**Your instructions**. Arrange as a numbered list, with blank lines left out, the items that begin with the line containing "Where should I" and end with the line containing "I will 576,31.".

**Supplied entries**.

=-=-=

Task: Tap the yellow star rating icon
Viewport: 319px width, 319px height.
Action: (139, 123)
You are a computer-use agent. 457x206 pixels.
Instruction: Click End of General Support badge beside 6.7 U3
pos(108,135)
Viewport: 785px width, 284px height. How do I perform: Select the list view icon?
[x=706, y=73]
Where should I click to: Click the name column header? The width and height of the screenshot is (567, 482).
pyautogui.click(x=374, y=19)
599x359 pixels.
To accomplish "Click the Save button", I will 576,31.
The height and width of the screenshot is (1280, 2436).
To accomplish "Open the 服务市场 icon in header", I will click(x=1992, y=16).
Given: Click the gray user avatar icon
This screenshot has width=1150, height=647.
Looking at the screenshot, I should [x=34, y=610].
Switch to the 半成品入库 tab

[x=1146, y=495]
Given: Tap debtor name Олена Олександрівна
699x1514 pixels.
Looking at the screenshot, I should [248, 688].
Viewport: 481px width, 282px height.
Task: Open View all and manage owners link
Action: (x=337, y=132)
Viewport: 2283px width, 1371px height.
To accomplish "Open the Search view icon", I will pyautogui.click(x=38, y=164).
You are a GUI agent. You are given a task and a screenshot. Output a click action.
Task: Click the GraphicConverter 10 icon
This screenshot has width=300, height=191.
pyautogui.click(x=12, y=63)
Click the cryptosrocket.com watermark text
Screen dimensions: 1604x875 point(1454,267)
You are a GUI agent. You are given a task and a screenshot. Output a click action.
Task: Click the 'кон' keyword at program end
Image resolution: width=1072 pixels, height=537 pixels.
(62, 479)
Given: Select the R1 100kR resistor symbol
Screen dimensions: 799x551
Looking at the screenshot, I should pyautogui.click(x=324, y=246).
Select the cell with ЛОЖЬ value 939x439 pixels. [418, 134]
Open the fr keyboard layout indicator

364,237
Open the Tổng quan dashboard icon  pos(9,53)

=-=-=

**Final answer**.
1. Where should I click to: Click the name column header? The width and height of the screenshot is (567, 482).
2. pyautogui.click(x=374, y=19)
3. 599x359 pixels.
4. To accomplish "Click the Save button", I will 576,31.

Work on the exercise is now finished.